__Instructions to follow__: For the listing below, print exactly the lines from the line with "The width and height of the screenshot is (2304, 1208)." to the line with "The width and height of the screenshot is (2268, 1650).", both included, and nothing beyond them.

__Dataset records__:
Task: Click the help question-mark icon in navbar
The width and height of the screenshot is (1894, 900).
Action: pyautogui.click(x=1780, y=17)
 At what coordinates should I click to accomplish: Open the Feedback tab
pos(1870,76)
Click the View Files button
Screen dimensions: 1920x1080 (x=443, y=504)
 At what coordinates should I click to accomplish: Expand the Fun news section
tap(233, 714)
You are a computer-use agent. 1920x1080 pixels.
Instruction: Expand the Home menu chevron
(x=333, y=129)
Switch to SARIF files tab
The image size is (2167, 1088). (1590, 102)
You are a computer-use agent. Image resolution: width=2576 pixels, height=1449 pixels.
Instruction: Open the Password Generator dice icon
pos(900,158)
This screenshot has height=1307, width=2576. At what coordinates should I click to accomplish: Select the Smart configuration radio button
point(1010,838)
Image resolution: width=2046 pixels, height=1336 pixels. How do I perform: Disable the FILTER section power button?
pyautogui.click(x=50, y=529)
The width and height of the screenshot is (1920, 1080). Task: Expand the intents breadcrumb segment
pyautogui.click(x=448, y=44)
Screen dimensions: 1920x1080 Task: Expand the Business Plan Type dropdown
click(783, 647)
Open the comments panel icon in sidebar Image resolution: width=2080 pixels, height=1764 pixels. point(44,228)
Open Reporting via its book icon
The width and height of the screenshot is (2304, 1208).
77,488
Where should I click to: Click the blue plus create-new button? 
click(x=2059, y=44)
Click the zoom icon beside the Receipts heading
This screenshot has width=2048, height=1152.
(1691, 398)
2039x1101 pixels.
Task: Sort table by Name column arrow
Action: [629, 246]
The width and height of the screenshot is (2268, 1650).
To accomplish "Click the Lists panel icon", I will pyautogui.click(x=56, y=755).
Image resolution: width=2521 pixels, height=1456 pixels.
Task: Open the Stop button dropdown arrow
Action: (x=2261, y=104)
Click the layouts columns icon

__Task output__:
The width and height of the screenshot is (2304, 1208).
77,488
Where should I click to: Click the blue plus create-new button? 
click(x=2059, y=44)
Click the zoom icon beside the Receipts heading
This screenshot has width=2048, height=1152.
(1691, 398)
2039x1101 pixels.
Task: Sort table by Name column arrow
Action: [629, 246]
The width and height of the screenshot is (2268, 1650).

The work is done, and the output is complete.